> 選定した文章
********

オンラインコミュニティのフォーマットって?

先日 DevRel/Online #2を開催して、オンラインコミュニティのファシリテーションはどうあるべきかについてグループワークをしました。コロナウイルスの影響があって、多くのコミュニティが3月以降、オフラインでイベントができていないと思います。その代わりにオンラインイベントが隆盛になっており、新しい日常が生まれつつある実感があります。

オンラインコミュニティは、オフラインの時にはない様々な良さがあります。例えば場所を決める必要がありません。インターネットさえあれば、どこからでも参加できるので、新しいコミュニティを知る機会になっています。これまで東京界隈でしか行われず、地方との情報格差が問題になっていましたが、オンライン化されることで日本全国、世界中どこからでも参加できるメリットがあります。

とはいえ、オフラインの時にはあったコミュニケーションが失われている実感があります。コミュニティなので、参加者とのコミュニケーションがないと、体験が大きく損なわれてしまいます。元々オフラインで成立していたコミュニティであればなんとかなるといわれていますが、コミュニティには常に新しい人たちが入ってきます(入ってこなければ、内輪感の強い、クローズドな場になってしまうでしょう)。そうした新規参加者がコミュニティに参加していると実感してくれなかったり、他の人たちとコミュニケーションが取れなければ、面白くありません。ミートアップなんていわれているのに、会えないのでは価値が半減しているといえるでしょう。

特に運営、登壇者がZoomなどで対話して配信し、参加者はYouTube Liveなどで受信側に終始してしまっている場合にそう感じられます。一参加者としては、特にリアクションの求められないYouTube Liveでの閲覧は気楽なのですが、コミュニティに参加しているのではなく、ただ閲覧しているだけという意識になります。これはとてもコミュニティを一緒に作っていこうという意識にもなりませんし、帰属意識も生まれないでしょう。

オンライン化することで、参加者は増えているのになぜか熱量は下がっている、薄まっているというのはこの辺りに原因があります。

フォーマットを考え直す

そこでグループワークを行って、オンラインならではのファシリテーション、コミュニティイベントのフォーマットをみんなで考えてみました。結論からいえば、次のような形がいいのではないかと考えています。

  • 短めのセッションを2つ程度
  • テーマに合わせたグループワーク
  • 最後に発表
  • 懇親会など

学びを得るためのセッション

これは別にセッションではなく、LTなどでもいいです。DevRel Meetup in Tokyoの標準フォーマットとして、これまでは次のようになっていました。

  • 20〜25分のセッションを3つ
  • LTを3つ程度
  • 懇親会

タイムテーブルでいうと次のようになります。

  • 19:00 開場、受付
  • 19:15 挨拶&全員の自己紹介
  • 19:30 セッション1〜3
  • 20:45 LT×3
  • 21:00 懇親会

これが次のようになります。

********

> 抜粋データ
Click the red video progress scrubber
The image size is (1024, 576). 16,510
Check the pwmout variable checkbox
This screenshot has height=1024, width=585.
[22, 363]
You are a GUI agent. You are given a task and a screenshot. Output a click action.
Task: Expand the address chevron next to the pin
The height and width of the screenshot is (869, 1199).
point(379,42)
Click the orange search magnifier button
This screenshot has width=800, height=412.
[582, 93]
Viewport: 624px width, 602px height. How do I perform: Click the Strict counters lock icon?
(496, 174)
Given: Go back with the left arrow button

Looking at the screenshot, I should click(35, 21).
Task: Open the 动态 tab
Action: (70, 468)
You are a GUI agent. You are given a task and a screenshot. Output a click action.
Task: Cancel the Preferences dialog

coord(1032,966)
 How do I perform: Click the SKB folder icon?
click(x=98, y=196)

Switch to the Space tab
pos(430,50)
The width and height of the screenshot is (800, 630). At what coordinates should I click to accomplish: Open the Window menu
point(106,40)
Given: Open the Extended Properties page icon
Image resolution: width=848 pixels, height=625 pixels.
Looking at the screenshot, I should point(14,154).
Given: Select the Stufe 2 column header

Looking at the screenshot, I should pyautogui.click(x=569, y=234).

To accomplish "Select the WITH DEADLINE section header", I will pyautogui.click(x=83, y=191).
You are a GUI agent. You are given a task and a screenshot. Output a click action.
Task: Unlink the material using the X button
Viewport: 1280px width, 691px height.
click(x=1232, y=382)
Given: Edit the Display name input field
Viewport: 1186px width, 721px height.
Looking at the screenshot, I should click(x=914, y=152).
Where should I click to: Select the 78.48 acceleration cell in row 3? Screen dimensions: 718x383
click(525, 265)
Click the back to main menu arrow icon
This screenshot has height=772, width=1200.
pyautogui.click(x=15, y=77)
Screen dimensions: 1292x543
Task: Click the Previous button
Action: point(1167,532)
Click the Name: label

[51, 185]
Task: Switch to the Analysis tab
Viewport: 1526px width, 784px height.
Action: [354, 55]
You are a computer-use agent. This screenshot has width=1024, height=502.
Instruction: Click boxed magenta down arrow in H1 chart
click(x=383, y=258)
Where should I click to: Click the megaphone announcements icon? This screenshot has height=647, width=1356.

********

> 課題の要件
オンラインコミュニティに関する文章のうち、「フォーマットを考え直す」という語句を含むところから始めて「Meetup in Tokyoの標準フォーマットとして、これまでは次のようになっていました。」の後で止め、その部分を一字一句変えずに繰り返してください。 これらのエントリーは、上の文章とは関係がありません。

> 課題への回答
フォーマットを考え直す

そこでグループワークを行って、オンラインならではのファシリテーション、コミュニティイベントのフォーマットをみんなで考えてみました。結論からいえば、次のような形がいいのではないかと考えています。

  • 短めのセッションを2つ程度
  • テーマに合わせたグループワーク
  • 最後に発表
  • 懇親会など

学びを得るためのセッション

これは別にセッションではなく、LTなどでもいいです。DevRel Meetup in Tokyoの標準フォーマットとして、これまでは次のようになっていました。